Des parcours inspirants, une jeunesse rurale engagée

Le témoignage d’Alphonse Biyidi, jeune pisciculteur et ancien apprenant du centre de formation CHASAADD de Mfou, met en lumière l’impact concret de cette rencontre de sensibilisation sur les dynamiques locales de développement.

« Avec l’appui et l’accompagnement de la CNOP-CAM, nous voulons améliorer de manière significative la structuration du développement dans notre village. Grâce à la formation que j’ai reçue au centre CHASAADD de Mfou, l’agroécologie m’a permis de réduire mes coûts, d’améliorer ma production et de vivre dignement de mon activité », explique-t-il.

Agroécologie, alimentation locale et santé publique

Au-delà des pratiques de production, la journée a également permis d’aborder un enjeu central : le lien entre alimentation et santé publique. La campagne nationale « Ma nourriture est africaine – Je mange camerounais », soutenue par l’AFSA (Alliance pour la souveraineté alimentaire en Afrique), a été présentée en prélude à la Journée mondiale de lutte contre le cancer du 4 février 2026, placée sous le thème « Unis par l’unicité ».

Le message est sans équivoque : bien manger, c’est aussi se protéger. Les participants ont été invités à privilégier les fruits et légumes locaux, les céréales traditionnelles, les légumineuses et les poissons issus de la pêche artisanale, tout en réduisant la consommation de produits ultra-transformés, de fritures excessives, d’aliments carbonisés et de boissons sucrées.

En promouvant une alimentation locale, saine et agroécologique, la campagne contribue à la prévention des maladies non transmissibles, tout en soutenant l’économie paysanne locale.

Une vision stratégique pour l’avenir des territoires ruraux

Pour Mme ATANGANA Elisabeth, l’adoption durable des pratiques agroécologiques constitue un choix stratégique pour le Cameroun :

« Produire, transformer et consommer camerounais, c’est protéger notre santé, créer de la valeur localement et renforcer la résilience de nos communautés rurales. »
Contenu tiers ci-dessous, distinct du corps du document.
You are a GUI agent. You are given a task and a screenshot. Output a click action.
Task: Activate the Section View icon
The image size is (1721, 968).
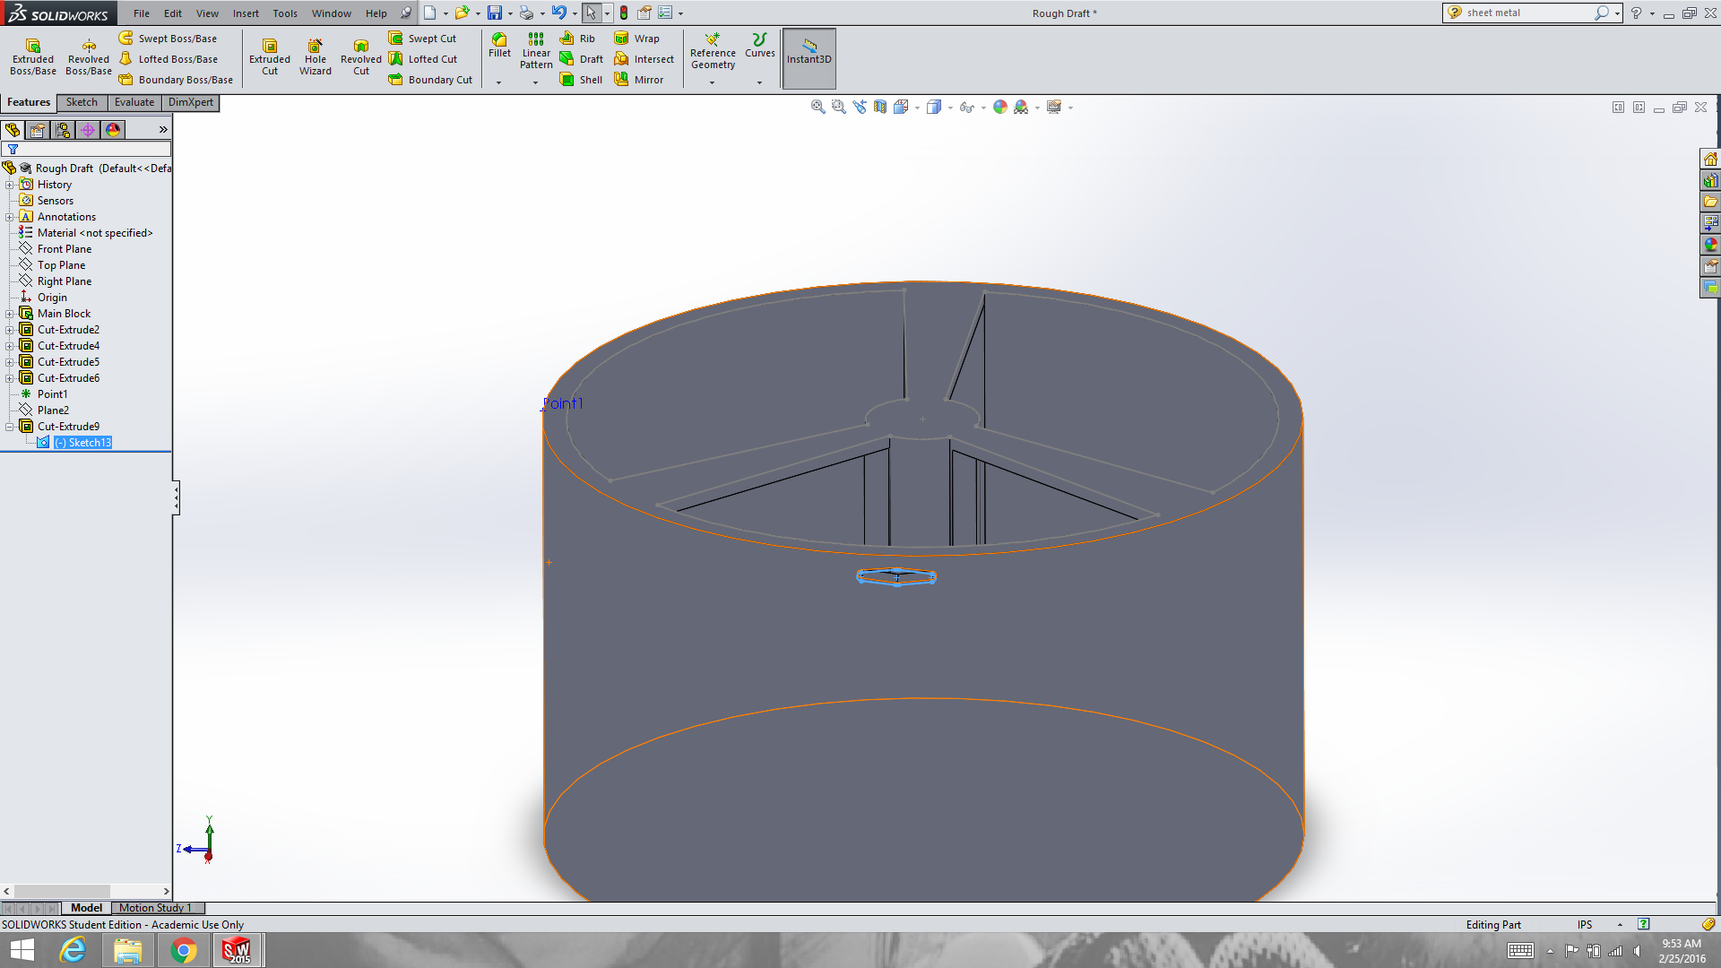[x=880, y=107]
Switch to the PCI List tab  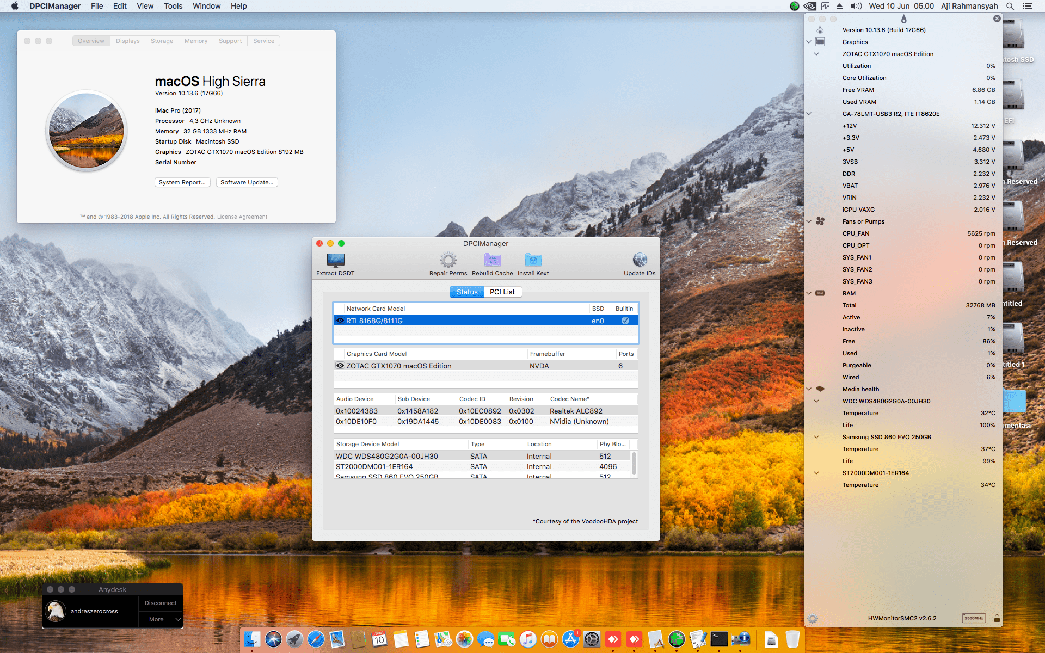click(502, 292)
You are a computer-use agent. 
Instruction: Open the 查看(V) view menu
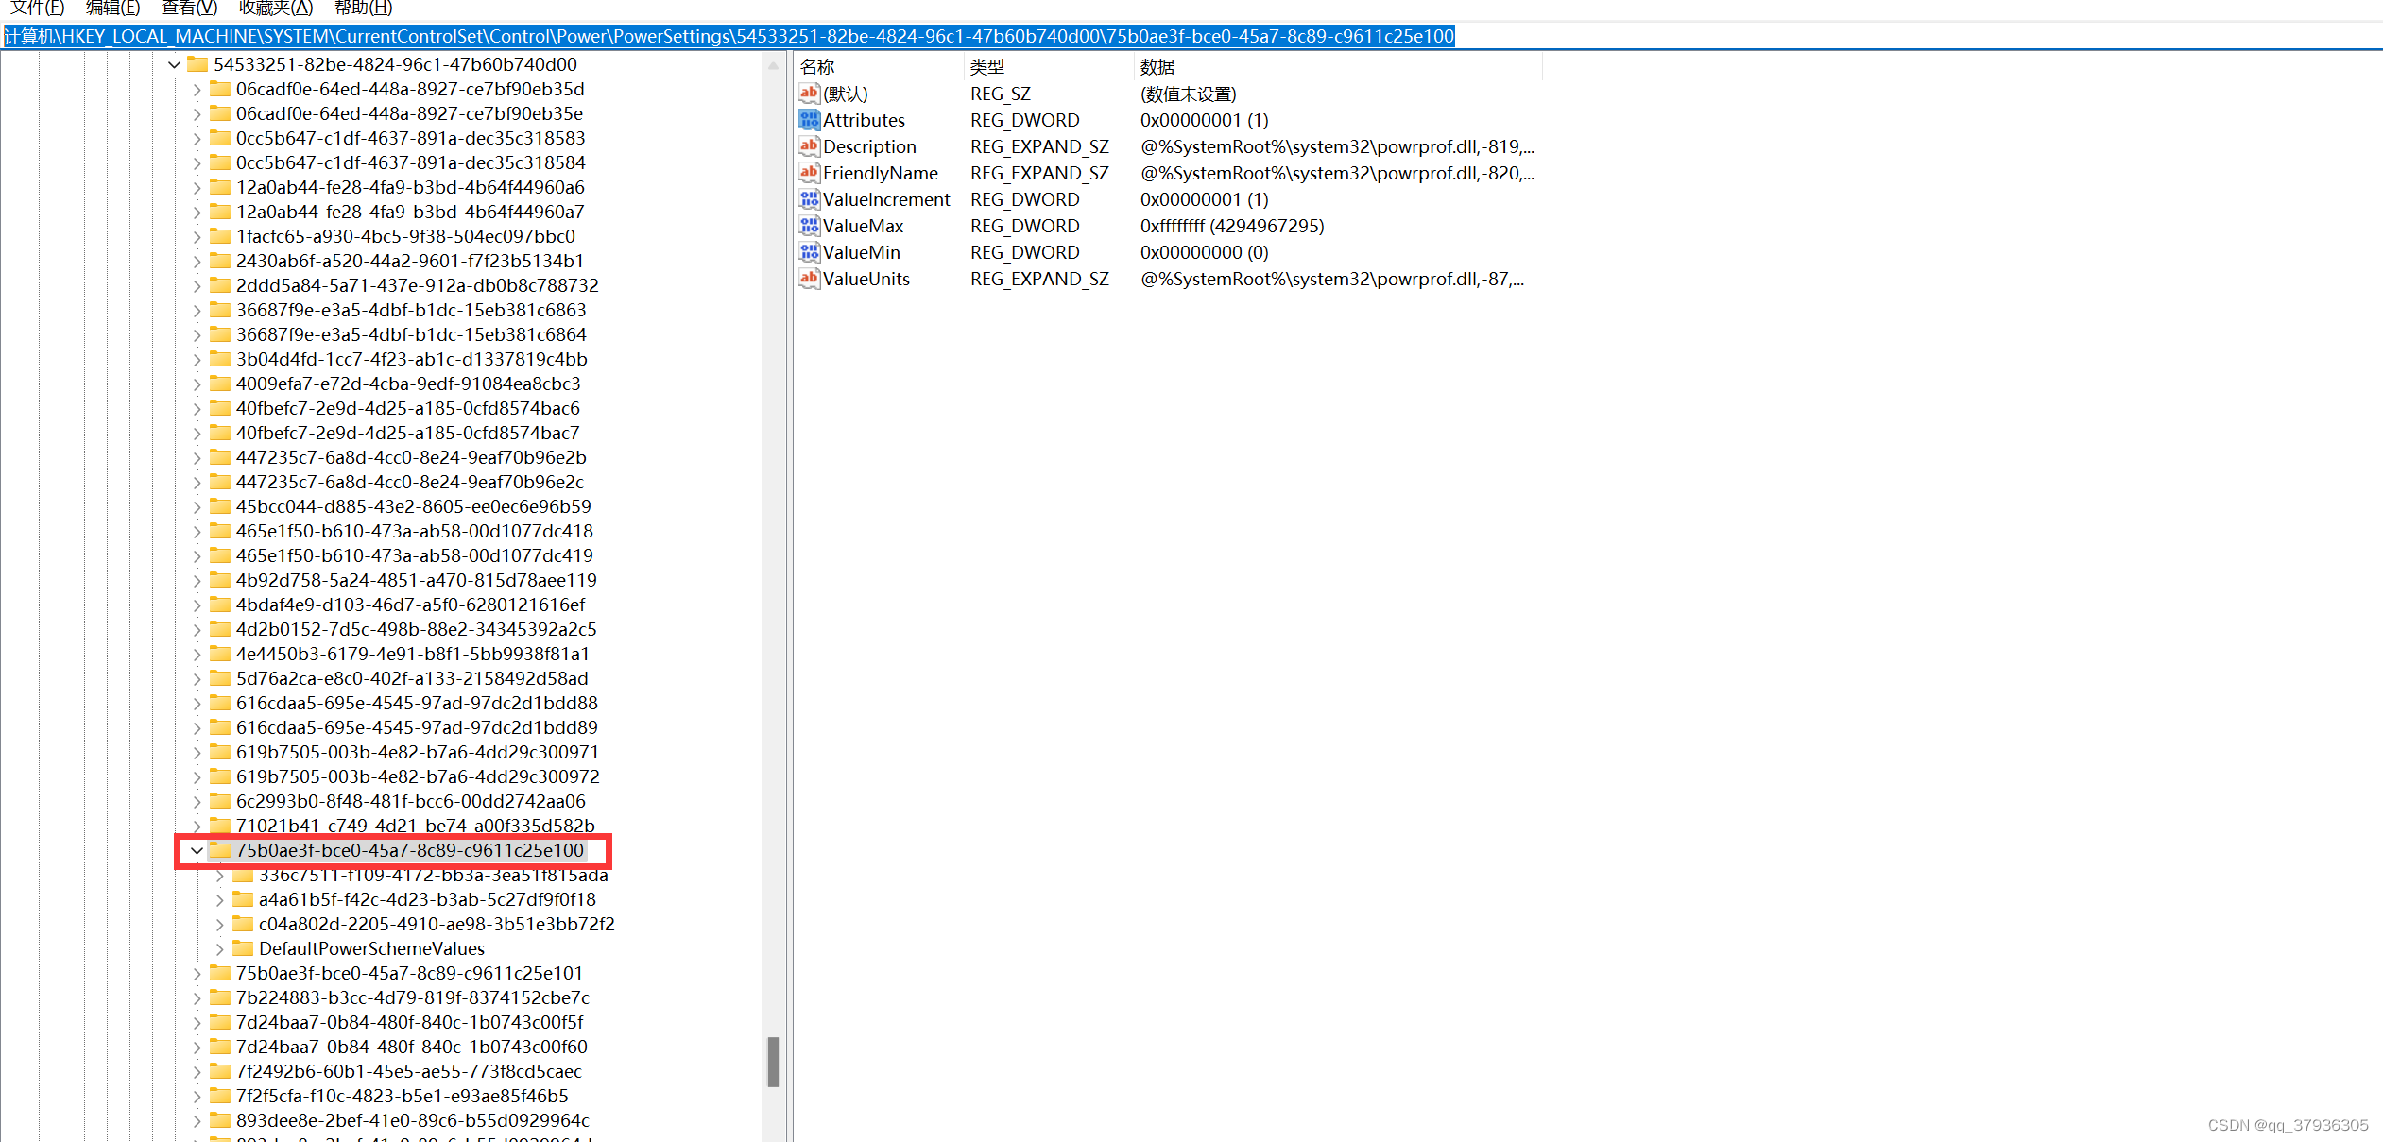point(189,9)
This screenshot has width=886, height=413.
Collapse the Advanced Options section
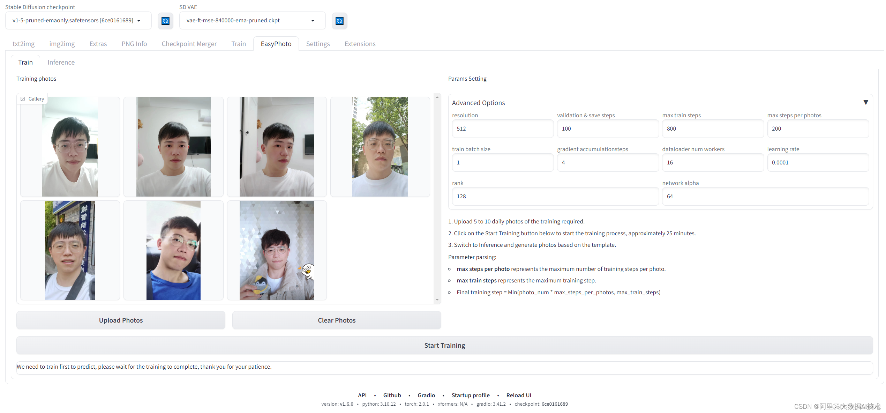click(865, 103)
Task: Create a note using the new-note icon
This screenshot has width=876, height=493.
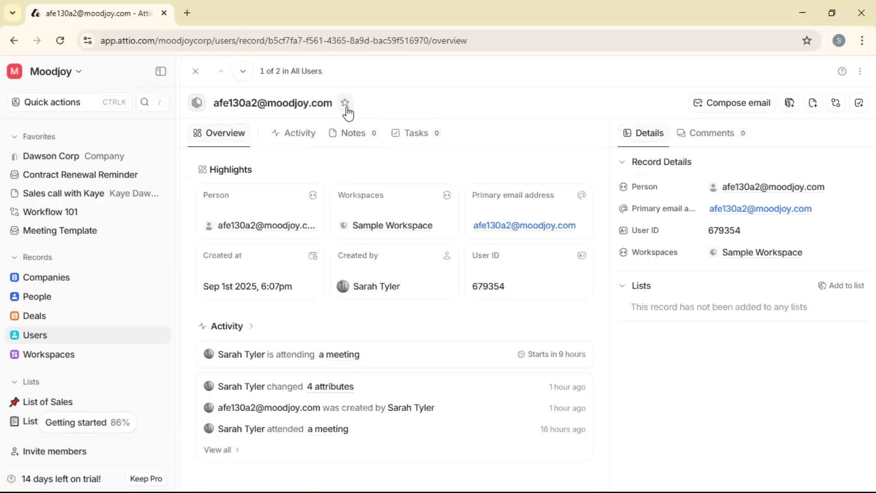Action: click(x=813, y=103)
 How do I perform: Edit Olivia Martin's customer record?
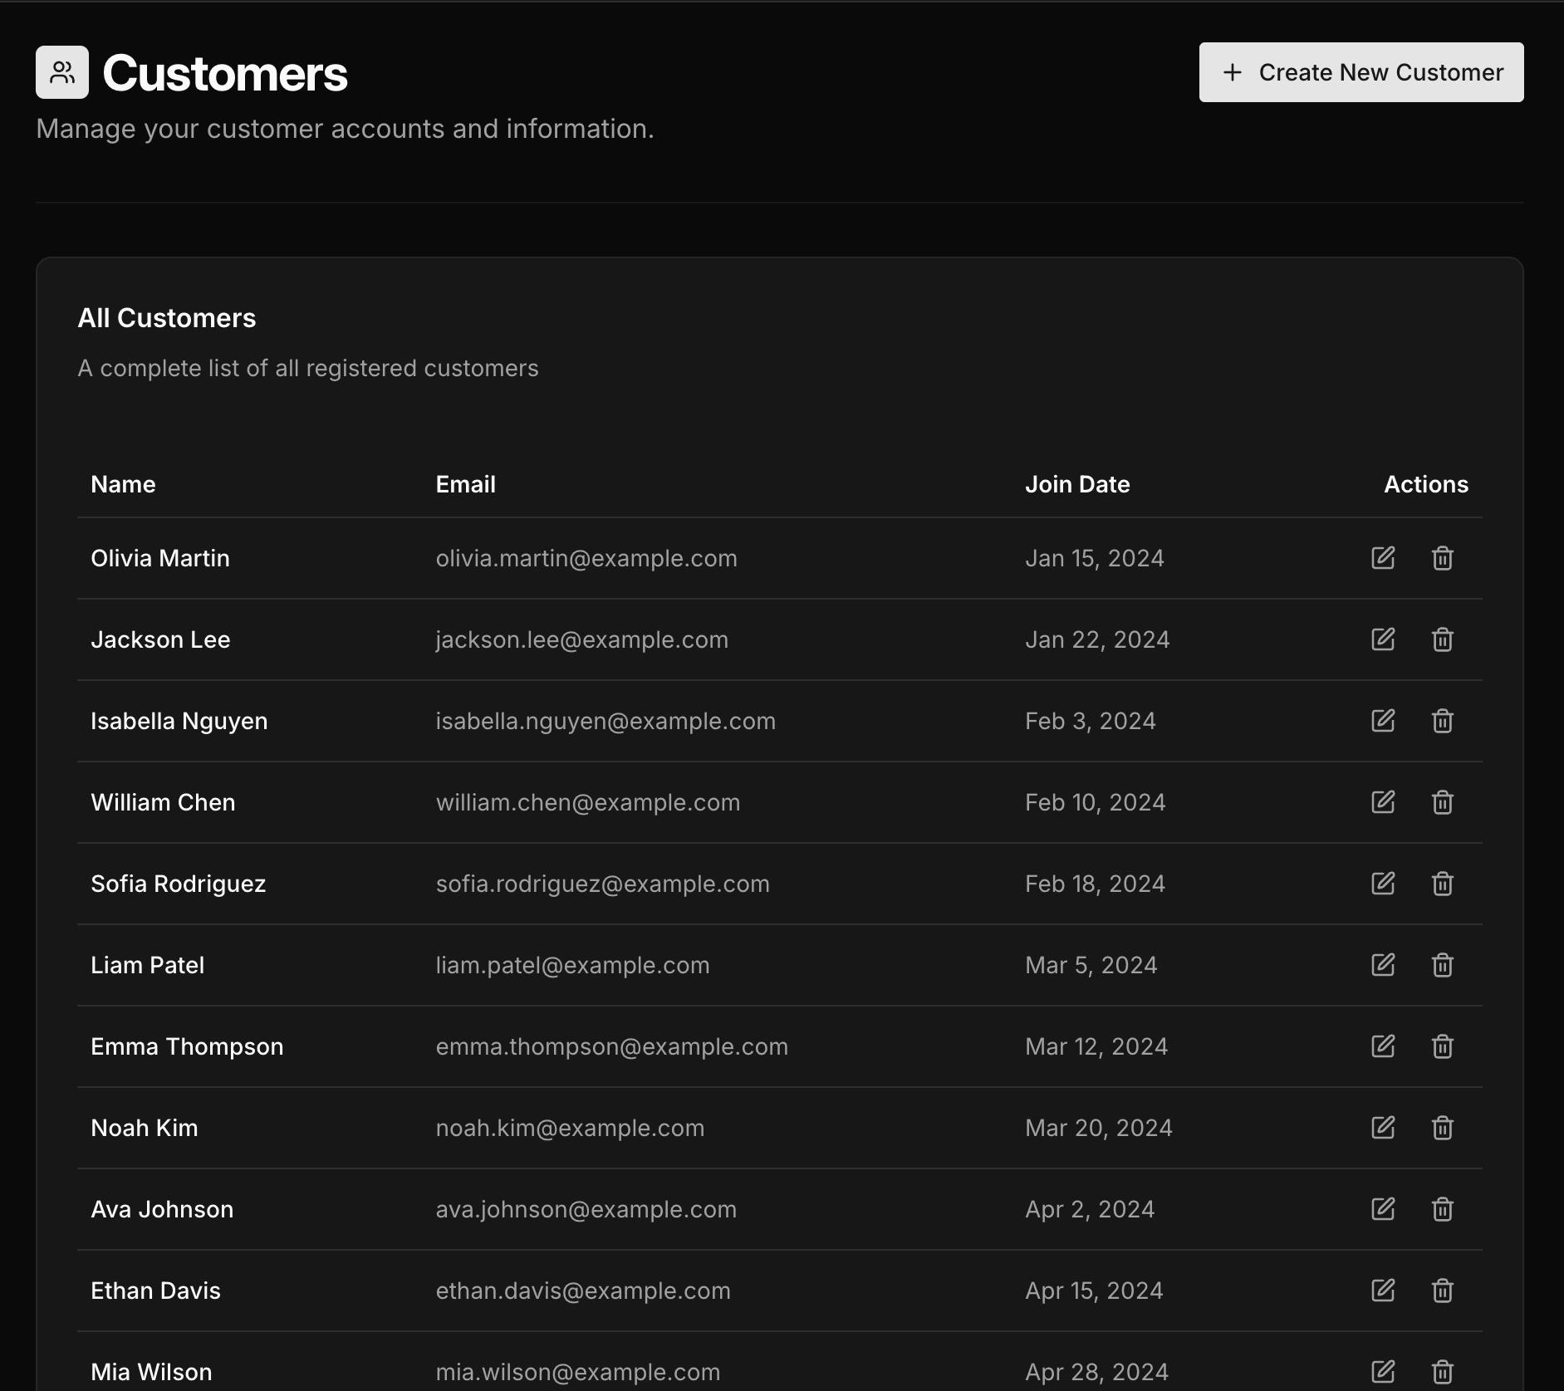pos(1382,558)
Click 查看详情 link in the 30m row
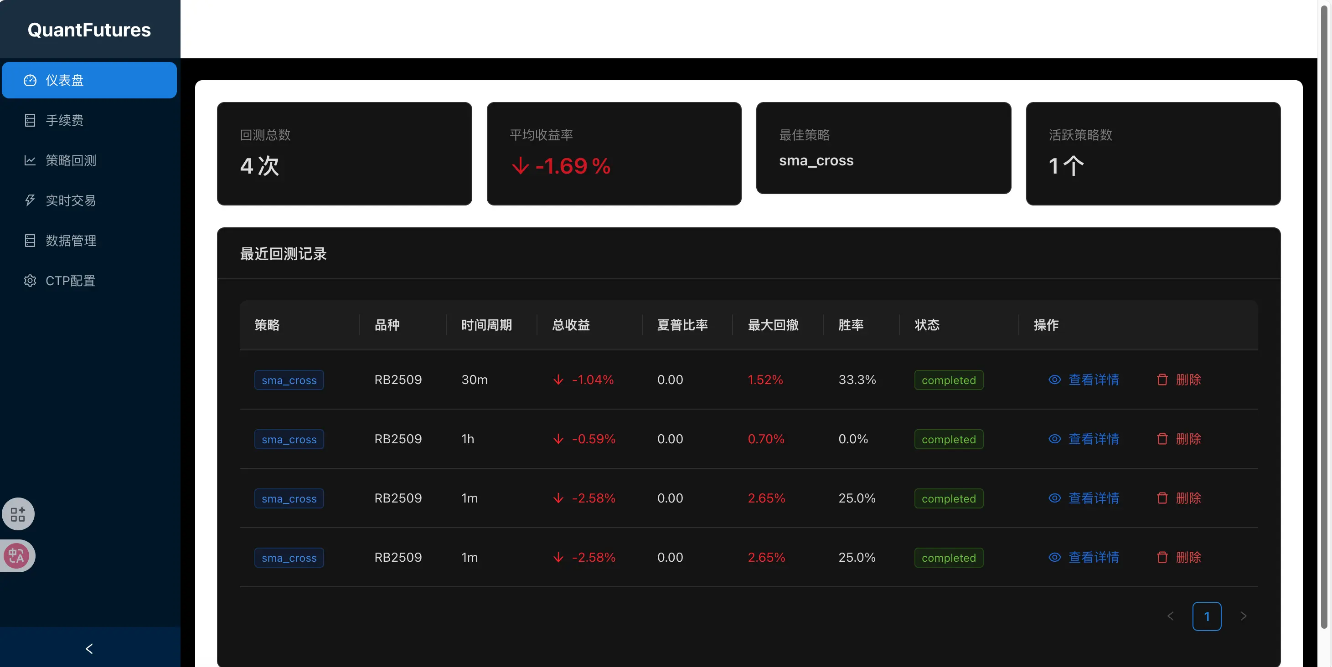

À l’issue des échanges, une certitude s’impose à Nkolmeyang : la transition agroécologique n’est ni une promesse lointaine ni un simple slogan. Elle prend corps dans les pratiques quotidiennes, dans les paroles partagées et dans l’engagement collectif de femmes, de jeunes et de paysans convaincus que la terre, lorsqu’elle est respectée, peut encore nourrir le pays — et bien plus encore.